### Task brief
Transcribe every entry word for word, leaving out all images.

BEGIN Available data

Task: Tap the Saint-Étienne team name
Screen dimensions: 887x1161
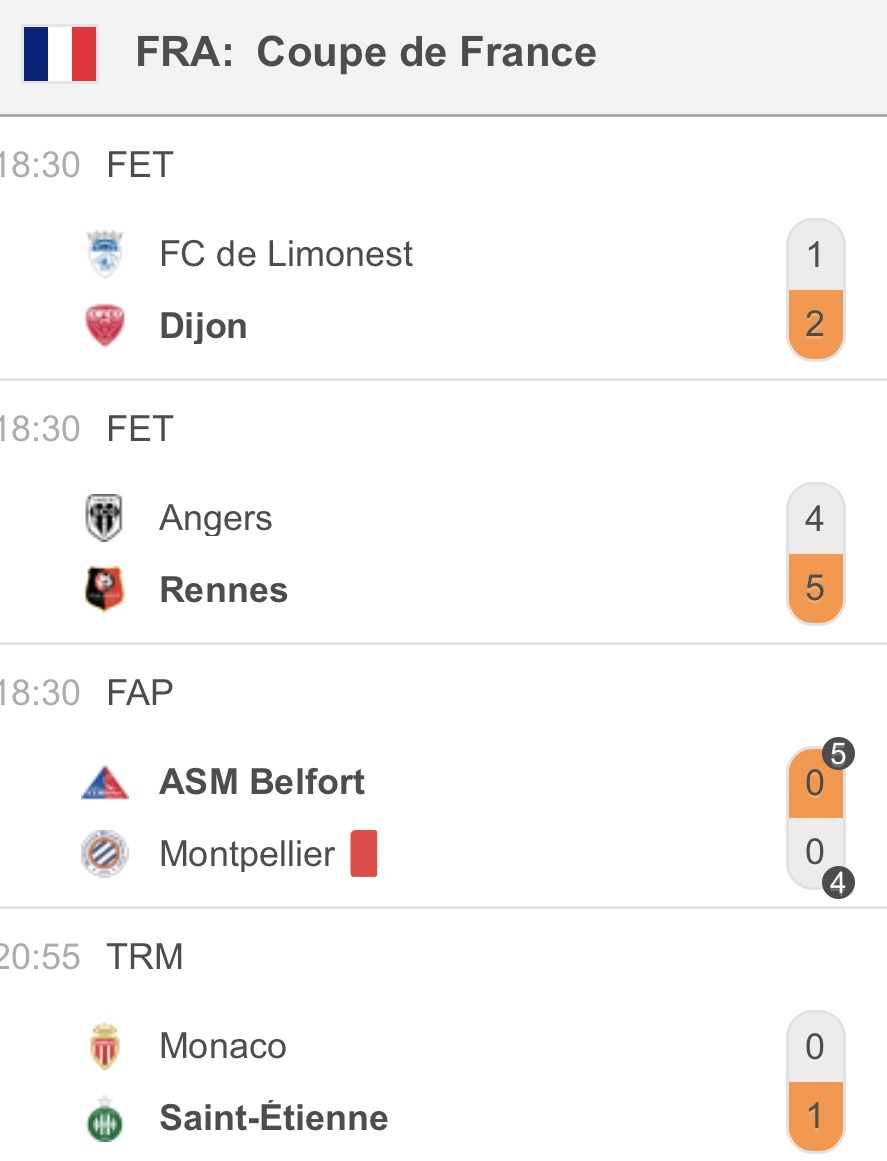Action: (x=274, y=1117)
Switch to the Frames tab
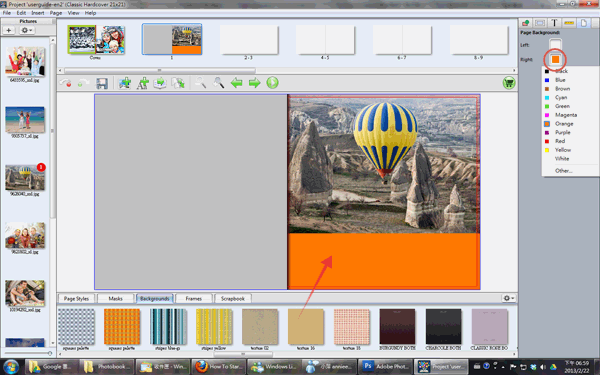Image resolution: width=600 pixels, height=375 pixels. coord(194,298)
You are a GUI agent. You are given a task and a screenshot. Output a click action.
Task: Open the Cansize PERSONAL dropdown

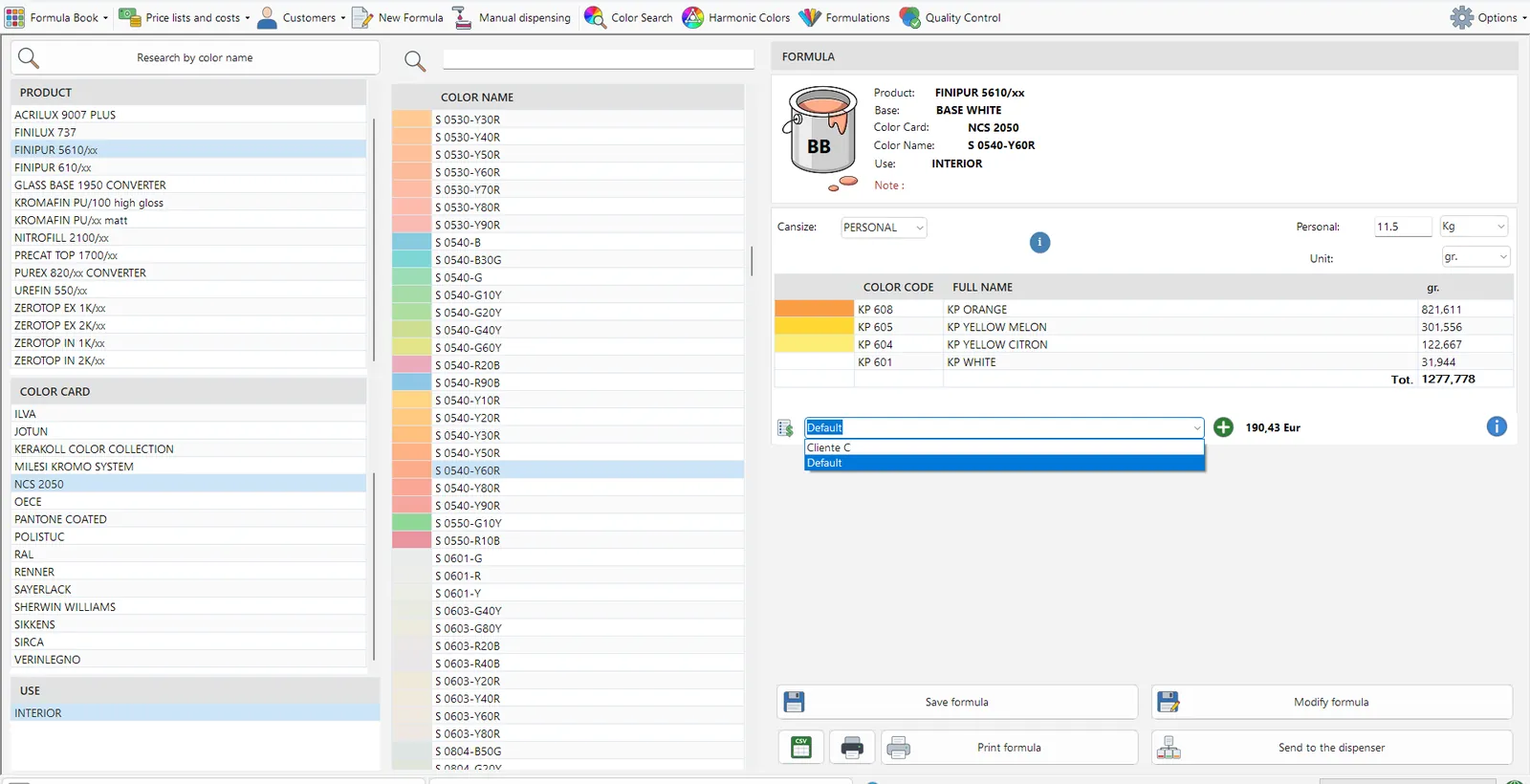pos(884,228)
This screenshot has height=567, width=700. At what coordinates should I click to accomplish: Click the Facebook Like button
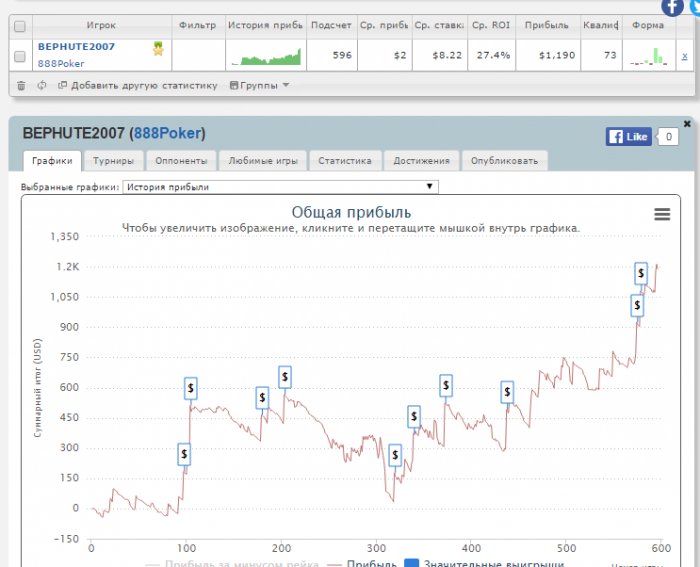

END Available data

### Output
Task: Tap the Saint-Étienne team name
Screen dimensions: 887x1161
Action: (x=274, y=1117)
Switch to the Frames tab
Image resolution: width=600 pixels, height=375 pixels. coord(194,298)
You are a GUI agent. You are given a task and a screenshot. Output a click action.
Task: Open the Cansize PERSONAL dropdown

pos(884,228)
This screenshot has height=567, width=700. At what coordinates should I click to accomplish: Click the Facebook Like button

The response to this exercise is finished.